Long-Term Survival Outcomes of Cytoreductive Nephrectomy Combined with Targeted Therapy for Metastatic Renal Cell Carcinoma: A Systematic Review and Individual Patient Data Meta-Analysis
- PMID: 33572149
- PMCID: PMC7915816
- DOI: 10.3390/cancers13040695
Long-Term Survival Outcomes of Cytoreductive Nephrectomy Combined with Targeted Therapy for Metastatic Renal Cell Carcinoma: A Systematic Review and Individual Patient Data Meta-Analysis
Abstract
The role of cytoreductive nephrectomy (CN) in the treatment of metastatic renal cell carcinoma (mRCC) remains controversial during the targeted therapy era. To reconcile the current literature, we analyzed the reported survival data at the individual patient level and compared the long-term survival outcomes of CN combined with targeted therapy vs. targeted therapy alone in patients with mRCC. We performed a systematic review of the literature using the MEDLINE, Scopus, and Cochrane Library databases (end-of-search date: 21 July 2020). We recuperated individual patient data from the Kaplan-Meier curves for overall (OS), progression-free (PFS), and cancer-specific survival (CSS) from each study. We subsequently performed one-stage frequentist and Bayesian random-effects meta-analyses using both Cox proportional hazards and restricted mean survival time (RMST) models. Two-stage random-effects meta-analyses were also performed as sensitivity analyses. A subgroup analysis was also performed to determine the effect of CN timing. Fifteen studies fulfilling our inclusion criteria were identified, including fourteen retrospective cohort studies and one randomized controlled trial. In the one-stage frequentist meta-analysis, the CN group had superior OS (hazard ratio [HR]: 0.58, 95% confidence interval [CI]: 0.54-0.62, p < 0.0001) and CSS (HR: 0.63, 95% CI: 0.53-0.75, p < 0.0001). No meaningful clinical difference was observed in PFS (HR: 0.90, 95% CI: 0.80-1.02, p = 0.09). One-stage Bayesian meta-analysis also revealed superior OS (HR: 0.59, 95% credibility interval [CrI]: 0.55-0.63) and CSS (HR: 0.63, 95% CrI: 0.53-0.75) in the CN group, while no meaningful clinical difference was detected in PFS (HR: 0.91, 95% CrI: 0.80-1.02). Similar results were obtained with the RMST models. The OS benefit was also noted in the two-stage meta-analyses models, and in the subgroup of patients who received upfront CN. The combination of CN and targeted therapy for mRCC may lead to superior long-term survival outcomes compared to targeted therapy alone. Careful patient selection based on prognostic factors is required to optimize outcomes.

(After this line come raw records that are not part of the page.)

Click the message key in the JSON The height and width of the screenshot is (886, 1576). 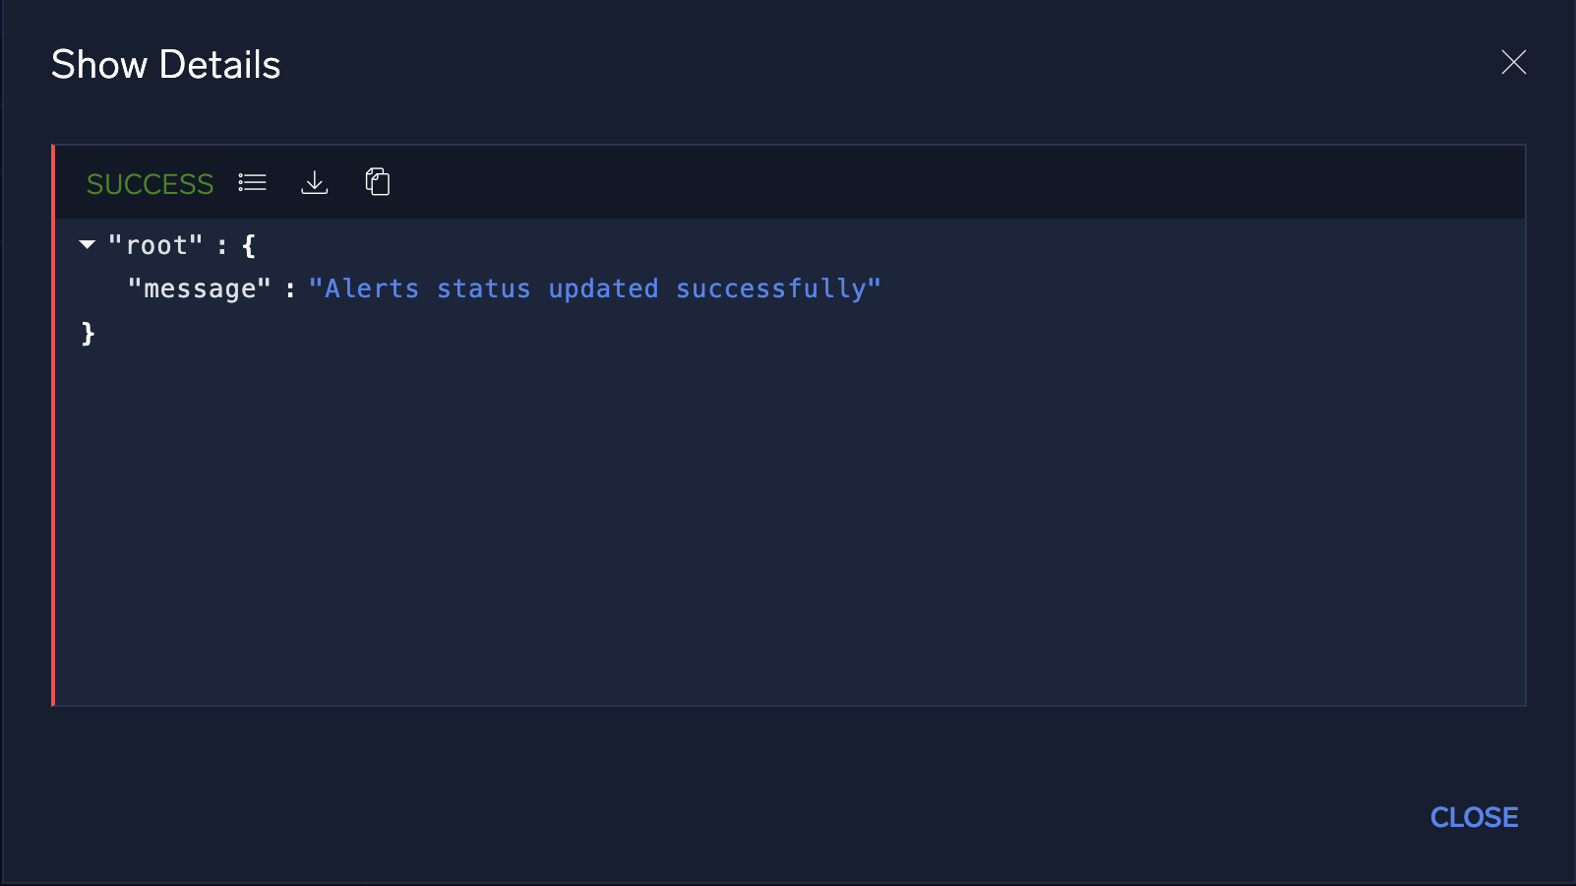click(x=200, y=288)
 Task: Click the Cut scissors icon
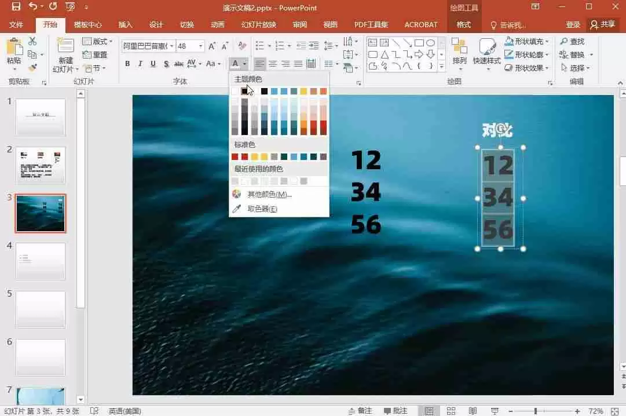pyautogui.click(x=32, y=41)
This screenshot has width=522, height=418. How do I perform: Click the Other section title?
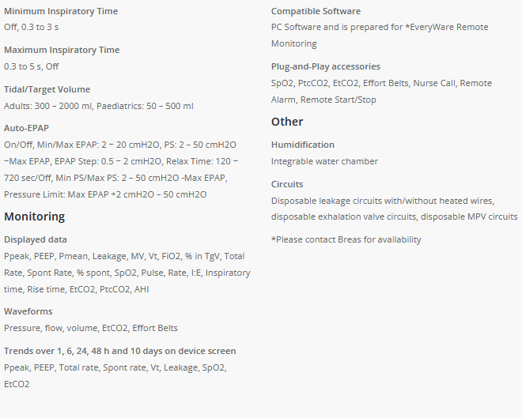click(x=287, y=122)
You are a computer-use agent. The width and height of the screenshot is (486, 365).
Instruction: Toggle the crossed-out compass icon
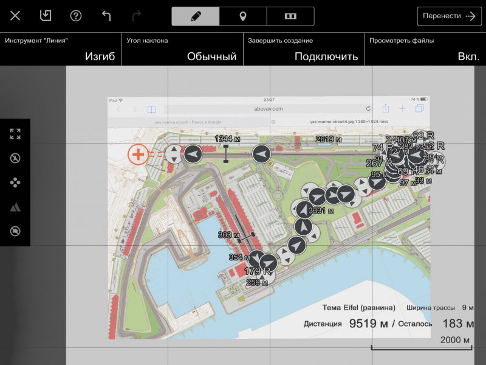click(x=15, y=158)
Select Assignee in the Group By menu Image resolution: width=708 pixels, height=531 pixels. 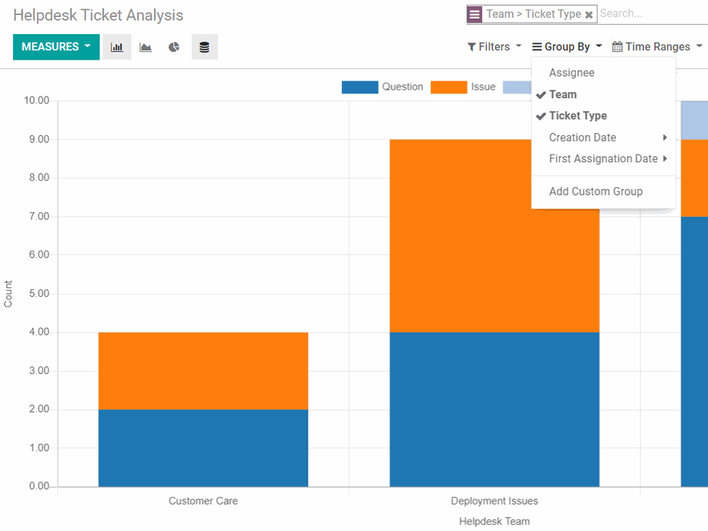click(x=571, y=73)
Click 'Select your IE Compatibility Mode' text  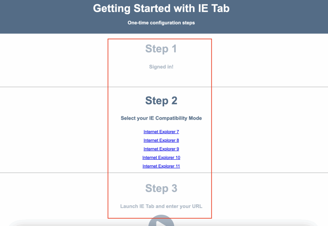[161, 118]
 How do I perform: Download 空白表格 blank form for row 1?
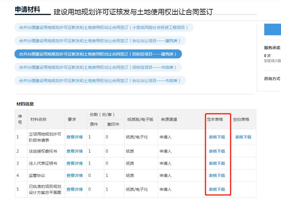click(x=243, y=137)
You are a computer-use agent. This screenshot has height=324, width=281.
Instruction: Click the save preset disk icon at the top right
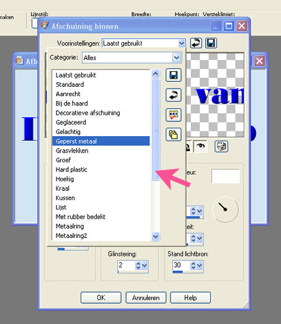pos(211,43)
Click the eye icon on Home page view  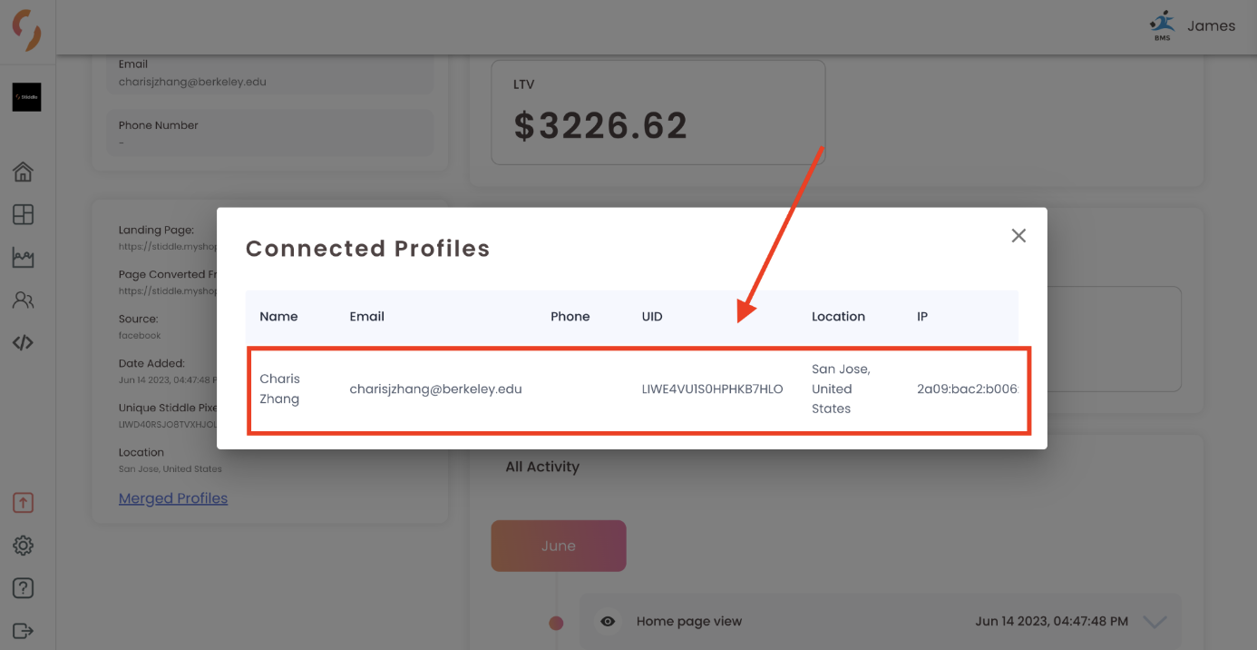[608, 622]
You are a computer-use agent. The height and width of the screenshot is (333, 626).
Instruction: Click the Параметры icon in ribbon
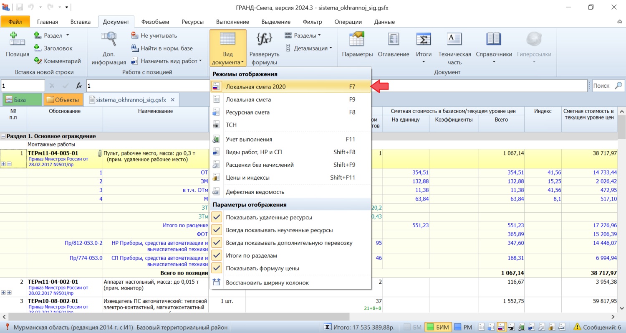point(357,40)
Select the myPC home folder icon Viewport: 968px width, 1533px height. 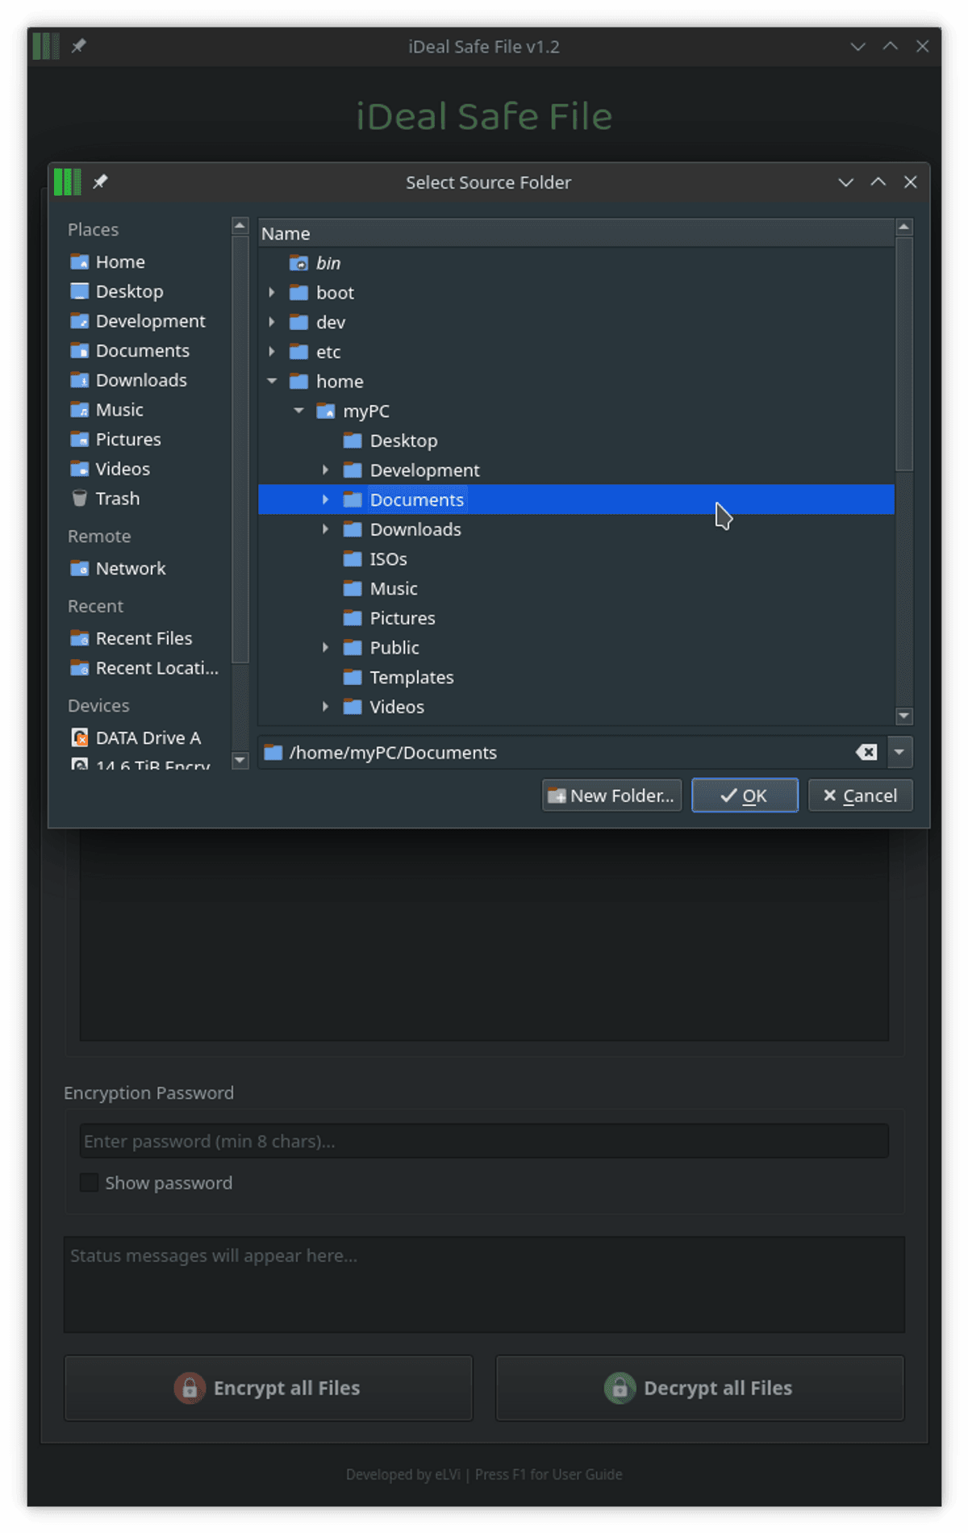(x=326, y=411)
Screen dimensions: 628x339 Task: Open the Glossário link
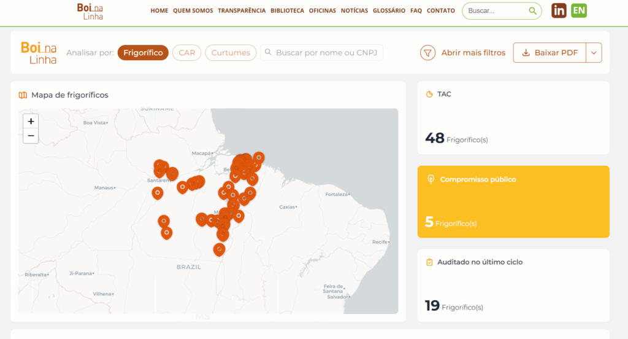click(x=389, y=11)

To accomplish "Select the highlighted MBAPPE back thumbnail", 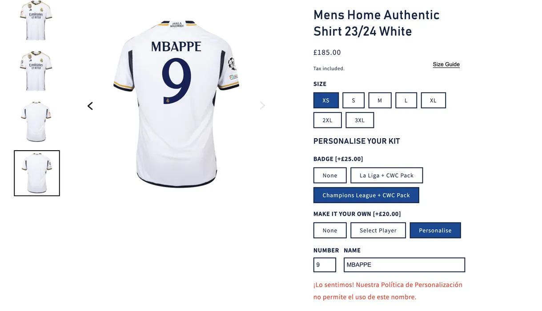I will [37, 173].
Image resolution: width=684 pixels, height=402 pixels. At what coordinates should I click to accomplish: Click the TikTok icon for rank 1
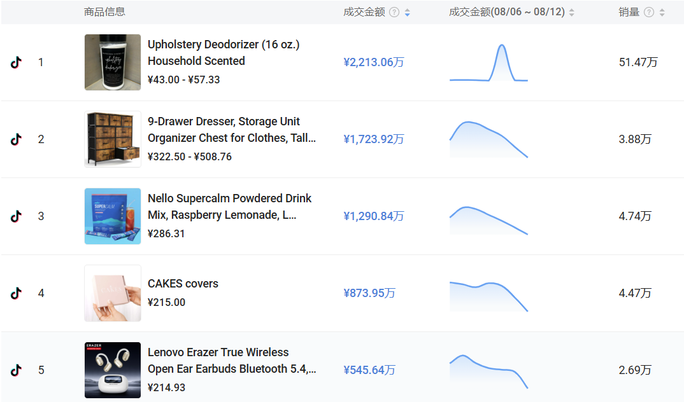pyautogui.click(x=16, y=62)
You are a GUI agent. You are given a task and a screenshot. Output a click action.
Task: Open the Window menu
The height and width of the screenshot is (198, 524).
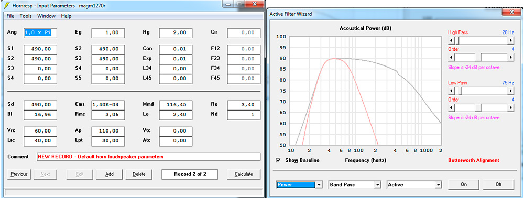tap(47, 16)
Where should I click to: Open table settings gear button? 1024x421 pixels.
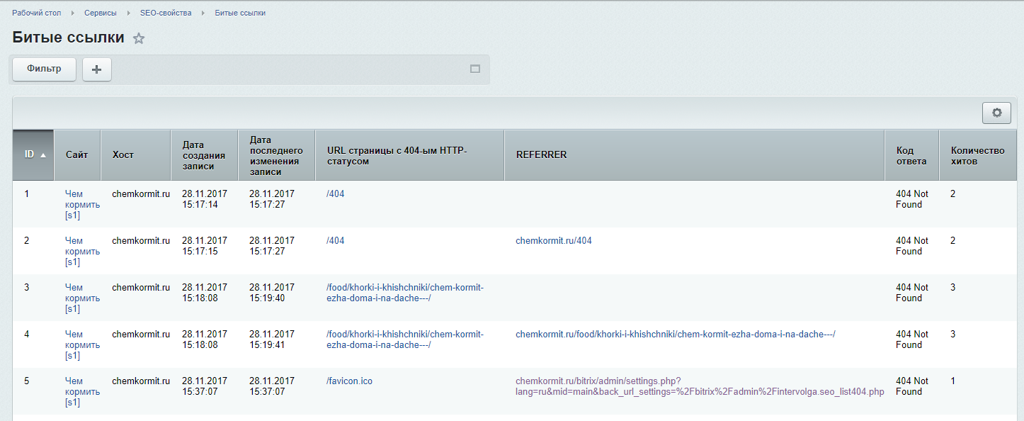(x=997, y=113)
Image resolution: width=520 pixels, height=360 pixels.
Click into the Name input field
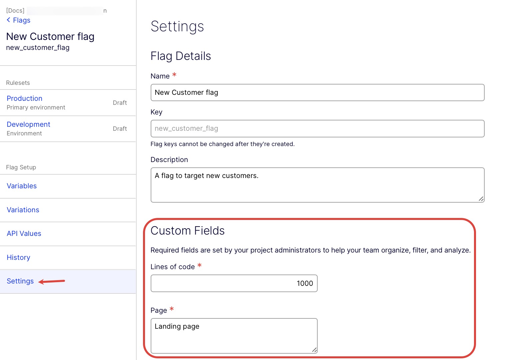coord(317,92)
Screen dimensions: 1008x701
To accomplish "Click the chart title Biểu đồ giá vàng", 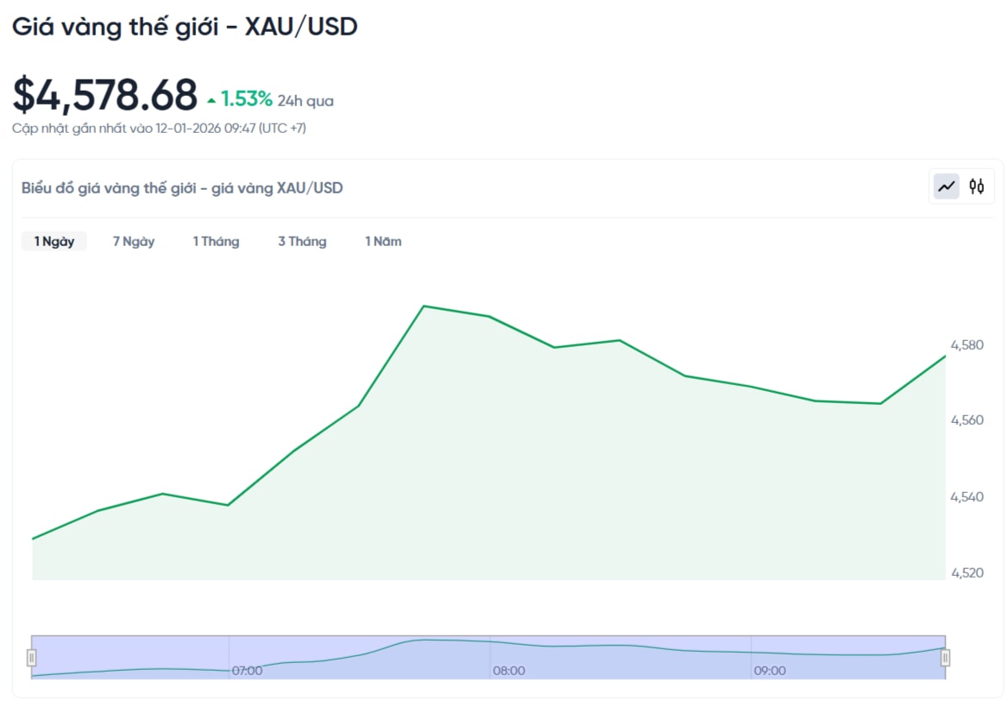I will (x=182, y=187).
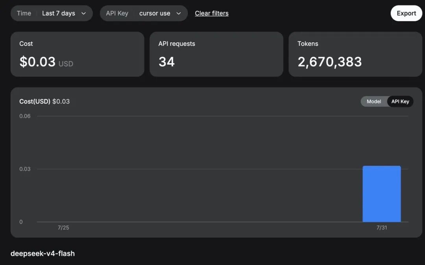The width and height of the screenshot is (425, 265).
Task: Click the deepseek-v4-flash model heading
Action: tap(43, 253)
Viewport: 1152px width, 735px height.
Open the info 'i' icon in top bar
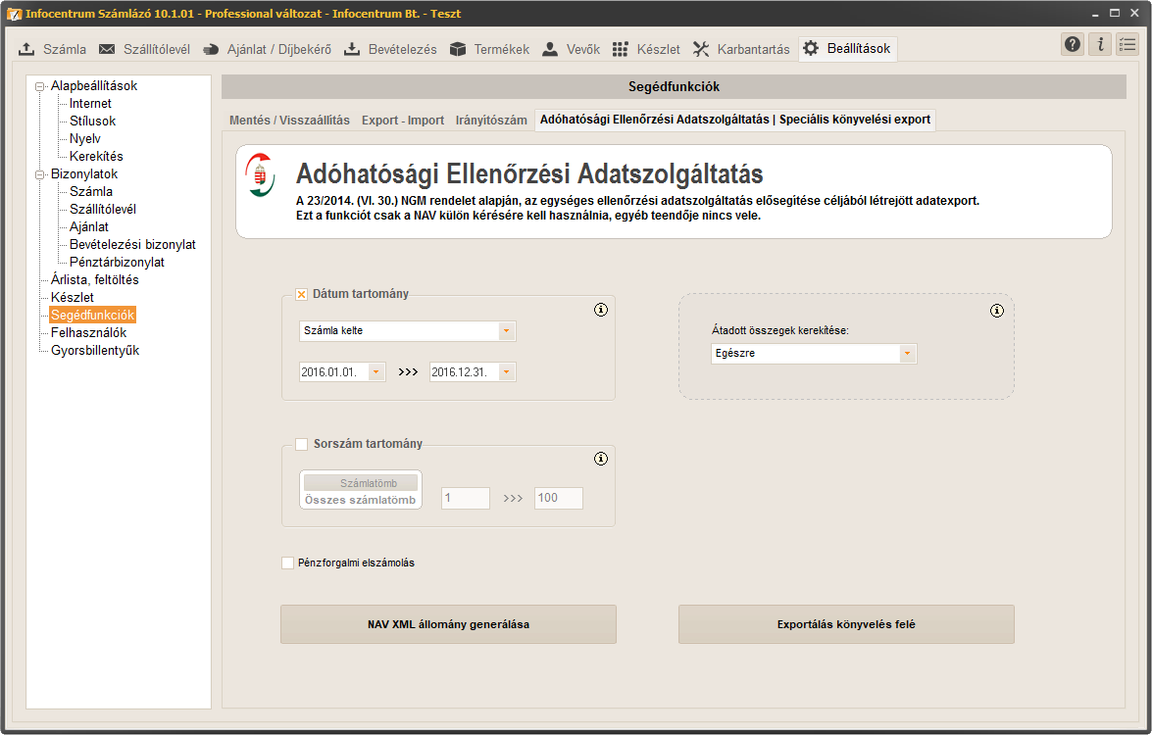pyautogui.click(x=1100, y=45)
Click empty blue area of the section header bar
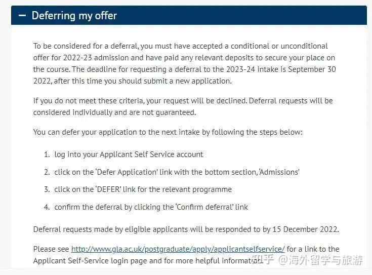This screenshot has width=372, height=275. [x=242, y=15]
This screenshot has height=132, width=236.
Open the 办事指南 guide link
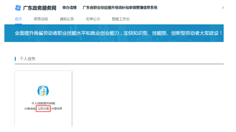pyautogui.click(x=30, y=109)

Keywords: VEGF inhibitors; cytoreductive nephrectomy; mammalian target of rapamycin inhibitors; renal cell carcinoma; targeted therapy; tyrosine kinase inhibitors.
Conflict of interest statement
P.M. has received honoraria for service on a Scientific Advisory Board for Mirati Therapeutics, BMS, and Exelixis; consulting for Axiom Healthcare Strategies; non-branded educational programs supported by Exelixis and Pfizer; and research funding for clinical trials from Takeda, BMS, Mirati Therapeutics, Gateway for Cancer Research, and UT MD Anderson Cancer Center. N.M.T. has received honoraria for service on Scientific Advisory Boards for Bristol-Myers Squibb, Eli Lilly and Company, Exelixis, Inc., and Nektar Therapeutics; for strategic council meetings with Eisai Inc.; steering committee meetings with Pfizer, Inc.; and for seminar presentations for Ono Pharmaceutical Co., Ltd.; as well as research funding for clinical trials from Exelixis, Inc., Calithera Biosciences, and Nektar. The funders had no role in the design of the study; in the collection, analyses, or interpretation of data; in the writing of the manuscript, or in the decision to publish the results.